Продолжение поиска (сборник) — страница 12 из 18

Уверившись в легкой победе, мой партнер сыграл небрежно и подставил, правда, всего-навсего двойку. Зато я, «уложив» ее, одновременно вывел «своего» на оперативный простор. Теперь можно бить шар, «повисший на дальней биссектрисе».

Партия становилась интересной, вокруг стола сгрудились болельщики. Особым чутьем я понял, что удар получился точным. И действительно, шар, задрожав в створе, провалился в лузу.

— Туза в угол, отличная примета, — сказал кто-то, и Япон радостно подхватил: — Правильно, кто туза кладет, тому быть тузом, правильно.

Однорукий недовольно покосился на него. «Нервничаешь», — удовлетворенно отметил я, примериваясь к следующему удару. И тут же расхолаживающе: «Что ж это я дурака валяю? Уж не за этим ли вас послали сюда, товарищ инспектор? Так и самого Айриянца прозевать недолго».
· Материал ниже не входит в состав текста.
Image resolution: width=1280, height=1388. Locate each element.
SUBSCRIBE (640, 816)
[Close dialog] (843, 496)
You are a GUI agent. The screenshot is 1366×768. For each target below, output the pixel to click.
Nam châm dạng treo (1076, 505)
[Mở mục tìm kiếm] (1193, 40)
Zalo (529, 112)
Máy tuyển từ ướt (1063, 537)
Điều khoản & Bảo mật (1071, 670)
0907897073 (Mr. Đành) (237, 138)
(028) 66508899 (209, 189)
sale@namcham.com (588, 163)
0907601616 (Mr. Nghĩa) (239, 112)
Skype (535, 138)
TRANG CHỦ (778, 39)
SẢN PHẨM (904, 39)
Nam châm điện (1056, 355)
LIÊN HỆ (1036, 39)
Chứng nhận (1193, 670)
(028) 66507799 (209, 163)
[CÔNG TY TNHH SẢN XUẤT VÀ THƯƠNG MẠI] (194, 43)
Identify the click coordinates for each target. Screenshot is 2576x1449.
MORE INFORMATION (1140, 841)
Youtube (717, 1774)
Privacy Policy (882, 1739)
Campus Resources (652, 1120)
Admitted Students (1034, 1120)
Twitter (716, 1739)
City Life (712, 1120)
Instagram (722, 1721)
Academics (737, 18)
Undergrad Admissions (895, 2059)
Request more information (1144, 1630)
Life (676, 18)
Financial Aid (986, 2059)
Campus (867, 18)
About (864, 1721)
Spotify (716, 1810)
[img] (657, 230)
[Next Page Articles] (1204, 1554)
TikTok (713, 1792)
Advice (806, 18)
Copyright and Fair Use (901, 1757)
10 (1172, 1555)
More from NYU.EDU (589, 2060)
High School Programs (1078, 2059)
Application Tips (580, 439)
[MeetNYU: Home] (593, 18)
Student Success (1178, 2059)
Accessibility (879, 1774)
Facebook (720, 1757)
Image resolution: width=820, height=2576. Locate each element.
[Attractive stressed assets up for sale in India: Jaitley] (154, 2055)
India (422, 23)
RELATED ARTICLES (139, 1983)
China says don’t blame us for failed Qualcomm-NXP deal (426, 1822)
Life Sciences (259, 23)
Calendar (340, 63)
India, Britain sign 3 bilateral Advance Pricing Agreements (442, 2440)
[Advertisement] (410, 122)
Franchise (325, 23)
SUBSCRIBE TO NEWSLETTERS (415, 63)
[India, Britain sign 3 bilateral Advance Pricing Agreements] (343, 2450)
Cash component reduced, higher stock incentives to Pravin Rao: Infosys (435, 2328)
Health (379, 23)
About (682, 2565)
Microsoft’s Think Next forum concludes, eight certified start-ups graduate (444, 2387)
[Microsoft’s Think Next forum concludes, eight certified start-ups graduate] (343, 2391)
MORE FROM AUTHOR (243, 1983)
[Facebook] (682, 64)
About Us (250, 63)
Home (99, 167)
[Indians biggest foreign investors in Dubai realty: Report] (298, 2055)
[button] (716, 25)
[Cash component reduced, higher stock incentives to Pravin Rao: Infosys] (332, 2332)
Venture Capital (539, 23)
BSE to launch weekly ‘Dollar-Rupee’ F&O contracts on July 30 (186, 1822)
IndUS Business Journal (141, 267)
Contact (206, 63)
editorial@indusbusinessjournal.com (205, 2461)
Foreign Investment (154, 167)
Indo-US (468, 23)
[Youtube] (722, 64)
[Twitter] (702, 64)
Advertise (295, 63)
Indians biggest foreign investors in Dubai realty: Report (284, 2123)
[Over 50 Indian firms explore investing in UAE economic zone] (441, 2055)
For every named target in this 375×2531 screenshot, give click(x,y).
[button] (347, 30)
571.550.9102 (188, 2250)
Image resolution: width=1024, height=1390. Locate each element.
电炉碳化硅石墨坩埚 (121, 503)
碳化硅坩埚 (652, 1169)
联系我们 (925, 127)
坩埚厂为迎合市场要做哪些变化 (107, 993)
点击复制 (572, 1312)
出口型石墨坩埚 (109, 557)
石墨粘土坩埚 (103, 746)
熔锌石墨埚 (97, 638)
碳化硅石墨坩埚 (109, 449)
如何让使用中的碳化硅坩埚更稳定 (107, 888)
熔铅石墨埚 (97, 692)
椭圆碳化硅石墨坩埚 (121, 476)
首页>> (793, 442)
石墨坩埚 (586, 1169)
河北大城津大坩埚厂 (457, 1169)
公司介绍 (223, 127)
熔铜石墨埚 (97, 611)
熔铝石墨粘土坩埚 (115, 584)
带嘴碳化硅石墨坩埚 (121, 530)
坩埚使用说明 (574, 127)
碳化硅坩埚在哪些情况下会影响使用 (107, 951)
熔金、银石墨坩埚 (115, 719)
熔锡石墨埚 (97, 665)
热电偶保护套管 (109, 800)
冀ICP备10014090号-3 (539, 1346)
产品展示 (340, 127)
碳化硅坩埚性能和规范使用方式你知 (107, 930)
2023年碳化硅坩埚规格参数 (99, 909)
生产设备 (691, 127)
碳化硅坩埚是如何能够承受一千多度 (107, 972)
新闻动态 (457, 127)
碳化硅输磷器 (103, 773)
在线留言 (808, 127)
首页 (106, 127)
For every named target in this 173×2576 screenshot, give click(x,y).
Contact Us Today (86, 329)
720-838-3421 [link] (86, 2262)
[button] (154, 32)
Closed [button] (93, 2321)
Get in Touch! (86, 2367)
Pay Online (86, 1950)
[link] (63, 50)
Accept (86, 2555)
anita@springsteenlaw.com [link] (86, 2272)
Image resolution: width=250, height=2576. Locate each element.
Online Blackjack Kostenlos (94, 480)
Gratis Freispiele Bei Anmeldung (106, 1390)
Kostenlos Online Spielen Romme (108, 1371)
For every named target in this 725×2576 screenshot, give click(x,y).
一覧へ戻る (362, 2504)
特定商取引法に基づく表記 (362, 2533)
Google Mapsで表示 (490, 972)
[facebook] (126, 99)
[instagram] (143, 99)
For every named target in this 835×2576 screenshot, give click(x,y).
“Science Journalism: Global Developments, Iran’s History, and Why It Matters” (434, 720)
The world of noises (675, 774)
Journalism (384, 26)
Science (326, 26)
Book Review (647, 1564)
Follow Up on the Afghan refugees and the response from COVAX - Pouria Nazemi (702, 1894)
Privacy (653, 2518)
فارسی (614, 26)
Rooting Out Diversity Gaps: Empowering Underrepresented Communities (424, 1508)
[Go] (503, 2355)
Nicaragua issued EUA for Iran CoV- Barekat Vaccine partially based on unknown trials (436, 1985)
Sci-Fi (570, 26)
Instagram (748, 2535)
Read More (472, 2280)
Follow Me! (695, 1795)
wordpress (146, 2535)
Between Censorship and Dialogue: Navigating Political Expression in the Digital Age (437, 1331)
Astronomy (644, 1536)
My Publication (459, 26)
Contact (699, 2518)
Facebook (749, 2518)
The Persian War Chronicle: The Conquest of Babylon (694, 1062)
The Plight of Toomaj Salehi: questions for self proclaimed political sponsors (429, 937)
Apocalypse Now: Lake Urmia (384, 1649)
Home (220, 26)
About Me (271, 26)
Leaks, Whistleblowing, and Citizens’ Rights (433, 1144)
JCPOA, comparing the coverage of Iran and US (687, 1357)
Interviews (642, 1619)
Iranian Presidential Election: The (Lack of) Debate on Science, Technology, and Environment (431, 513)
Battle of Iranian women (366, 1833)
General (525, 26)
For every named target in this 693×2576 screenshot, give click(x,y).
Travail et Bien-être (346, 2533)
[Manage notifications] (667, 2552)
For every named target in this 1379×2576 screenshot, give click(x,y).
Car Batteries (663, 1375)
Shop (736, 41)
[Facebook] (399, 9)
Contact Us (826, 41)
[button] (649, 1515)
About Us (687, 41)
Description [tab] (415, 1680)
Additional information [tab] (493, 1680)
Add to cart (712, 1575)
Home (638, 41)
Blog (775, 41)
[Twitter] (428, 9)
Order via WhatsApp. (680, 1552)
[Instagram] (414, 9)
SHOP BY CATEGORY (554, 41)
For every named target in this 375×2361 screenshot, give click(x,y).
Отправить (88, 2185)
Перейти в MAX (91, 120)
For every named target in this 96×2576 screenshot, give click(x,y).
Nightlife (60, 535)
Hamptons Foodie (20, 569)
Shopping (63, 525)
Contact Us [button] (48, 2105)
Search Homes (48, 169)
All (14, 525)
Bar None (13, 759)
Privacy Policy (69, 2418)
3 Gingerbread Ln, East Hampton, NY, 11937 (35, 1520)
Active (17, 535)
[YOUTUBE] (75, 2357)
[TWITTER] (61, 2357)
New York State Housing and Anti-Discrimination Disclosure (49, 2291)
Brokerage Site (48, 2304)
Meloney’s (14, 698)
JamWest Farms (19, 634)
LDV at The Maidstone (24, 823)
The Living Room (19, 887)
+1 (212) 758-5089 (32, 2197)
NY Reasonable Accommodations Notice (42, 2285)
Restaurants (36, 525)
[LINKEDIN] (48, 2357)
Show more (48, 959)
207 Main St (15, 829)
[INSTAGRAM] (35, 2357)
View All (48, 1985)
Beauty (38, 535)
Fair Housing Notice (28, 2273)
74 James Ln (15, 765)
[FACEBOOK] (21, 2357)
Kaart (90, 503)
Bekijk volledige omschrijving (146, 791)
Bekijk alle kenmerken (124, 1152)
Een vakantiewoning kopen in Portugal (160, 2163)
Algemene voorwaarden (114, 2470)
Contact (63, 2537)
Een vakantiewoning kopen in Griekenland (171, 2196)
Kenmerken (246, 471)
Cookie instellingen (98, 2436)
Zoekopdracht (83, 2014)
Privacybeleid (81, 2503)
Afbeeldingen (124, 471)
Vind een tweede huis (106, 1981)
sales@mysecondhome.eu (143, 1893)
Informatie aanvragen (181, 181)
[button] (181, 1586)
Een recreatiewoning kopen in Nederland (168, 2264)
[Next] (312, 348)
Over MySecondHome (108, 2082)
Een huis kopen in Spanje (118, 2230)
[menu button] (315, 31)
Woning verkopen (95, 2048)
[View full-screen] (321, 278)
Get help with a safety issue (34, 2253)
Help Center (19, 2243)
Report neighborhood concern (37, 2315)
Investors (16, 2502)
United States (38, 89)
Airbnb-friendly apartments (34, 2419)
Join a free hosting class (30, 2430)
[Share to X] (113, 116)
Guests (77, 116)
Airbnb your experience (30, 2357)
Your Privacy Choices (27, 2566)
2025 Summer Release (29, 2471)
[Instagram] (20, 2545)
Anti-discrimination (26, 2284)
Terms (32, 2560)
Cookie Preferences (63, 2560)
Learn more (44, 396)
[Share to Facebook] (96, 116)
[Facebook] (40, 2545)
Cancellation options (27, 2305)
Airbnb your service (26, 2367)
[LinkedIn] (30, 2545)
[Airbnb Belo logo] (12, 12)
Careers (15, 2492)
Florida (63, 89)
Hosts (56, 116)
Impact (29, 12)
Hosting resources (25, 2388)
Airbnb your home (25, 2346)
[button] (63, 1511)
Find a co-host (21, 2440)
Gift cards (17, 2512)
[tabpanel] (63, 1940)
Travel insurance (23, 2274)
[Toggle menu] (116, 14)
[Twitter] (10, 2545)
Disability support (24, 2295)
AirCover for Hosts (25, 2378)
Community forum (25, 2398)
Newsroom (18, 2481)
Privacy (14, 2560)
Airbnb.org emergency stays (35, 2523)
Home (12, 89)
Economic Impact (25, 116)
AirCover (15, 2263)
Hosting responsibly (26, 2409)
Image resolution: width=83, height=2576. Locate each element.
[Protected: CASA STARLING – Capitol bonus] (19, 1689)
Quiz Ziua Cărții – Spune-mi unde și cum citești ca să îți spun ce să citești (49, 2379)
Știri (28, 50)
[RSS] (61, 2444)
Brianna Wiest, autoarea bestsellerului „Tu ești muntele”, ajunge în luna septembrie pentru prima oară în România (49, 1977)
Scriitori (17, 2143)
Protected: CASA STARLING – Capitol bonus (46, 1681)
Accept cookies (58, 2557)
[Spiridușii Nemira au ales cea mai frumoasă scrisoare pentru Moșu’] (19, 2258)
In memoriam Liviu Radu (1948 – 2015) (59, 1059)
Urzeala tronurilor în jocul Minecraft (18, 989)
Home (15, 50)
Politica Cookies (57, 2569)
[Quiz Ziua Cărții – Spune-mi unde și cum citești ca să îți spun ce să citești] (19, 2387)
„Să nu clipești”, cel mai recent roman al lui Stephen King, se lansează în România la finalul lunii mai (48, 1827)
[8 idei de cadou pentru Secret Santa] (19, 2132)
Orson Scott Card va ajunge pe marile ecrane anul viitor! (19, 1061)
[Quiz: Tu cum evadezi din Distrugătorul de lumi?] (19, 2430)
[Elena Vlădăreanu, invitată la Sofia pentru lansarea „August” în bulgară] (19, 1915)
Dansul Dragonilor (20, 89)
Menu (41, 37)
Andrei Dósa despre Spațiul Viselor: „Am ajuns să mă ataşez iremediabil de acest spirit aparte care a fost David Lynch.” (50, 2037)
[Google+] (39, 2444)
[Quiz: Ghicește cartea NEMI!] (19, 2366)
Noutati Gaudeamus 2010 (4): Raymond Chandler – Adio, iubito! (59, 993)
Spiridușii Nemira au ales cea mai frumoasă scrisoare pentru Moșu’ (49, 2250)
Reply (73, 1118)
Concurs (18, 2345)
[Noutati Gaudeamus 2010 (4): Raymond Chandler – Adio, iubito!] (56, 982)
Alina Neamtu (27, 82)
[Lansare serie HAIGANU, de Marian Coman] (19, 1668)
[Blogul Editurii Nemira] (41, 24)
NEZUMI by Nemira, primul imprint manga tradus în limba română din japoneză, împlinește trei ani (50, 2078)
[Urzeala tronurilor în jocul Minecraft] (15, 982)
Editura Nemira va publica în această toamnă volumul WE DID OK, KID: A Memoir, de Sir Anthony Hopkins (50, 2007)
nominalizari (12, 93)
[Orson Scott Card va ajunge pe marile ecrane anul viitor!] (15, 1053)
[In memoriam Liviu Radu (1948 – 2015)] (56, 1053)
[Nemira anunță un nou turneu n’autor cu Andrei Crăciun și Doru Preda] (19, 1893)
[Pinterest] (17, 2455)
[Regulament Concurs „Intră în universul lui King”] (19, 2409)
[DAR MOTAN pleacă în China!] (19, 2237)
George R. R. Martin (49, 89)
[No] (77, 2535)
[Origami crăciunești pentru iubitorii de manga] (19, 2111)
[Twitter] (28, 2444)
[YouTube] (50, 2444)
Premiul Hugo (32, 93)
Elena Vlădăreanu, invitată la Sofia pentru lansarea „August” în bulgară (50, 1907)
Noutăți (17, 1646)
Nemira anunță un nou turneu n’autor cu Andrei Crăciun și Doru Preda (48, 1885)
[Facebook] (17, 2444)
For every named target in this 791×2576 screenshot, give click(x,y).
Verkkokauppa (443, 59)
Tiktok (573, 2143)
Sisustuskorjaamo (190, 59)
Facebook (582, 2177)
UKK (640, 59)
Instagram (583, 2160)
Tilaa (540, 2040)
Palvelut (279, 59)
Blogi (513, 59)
С такими мыслями мажут. Я и промазал. И тут же обозлился от того, что проигрываю, и, чтобы разом наверстать упущенное, вместо верной «семерки» сыграл «дуплетом к себе» «пятнадцатый», и, конечно, неудачно.

— Теперь все, — тоном знатока произнес полный мужчина с лысиной, окаймленной седыми волосами.

А я и сам знаю, что все. Сперва исчезла «семерка», а следом та же луза проглотила «пятнадцатый».

— Рассчитаемся? — спросил Однорукий.

Я уплатил маркеру за время. Нудно отдавая сдачу, он сказал:

— Нехорошо жадничать, нехорошо…

Я так и не понял, относилось ли это к манере игры, или к терпеливому получению сдачи. Да и какая мне разница…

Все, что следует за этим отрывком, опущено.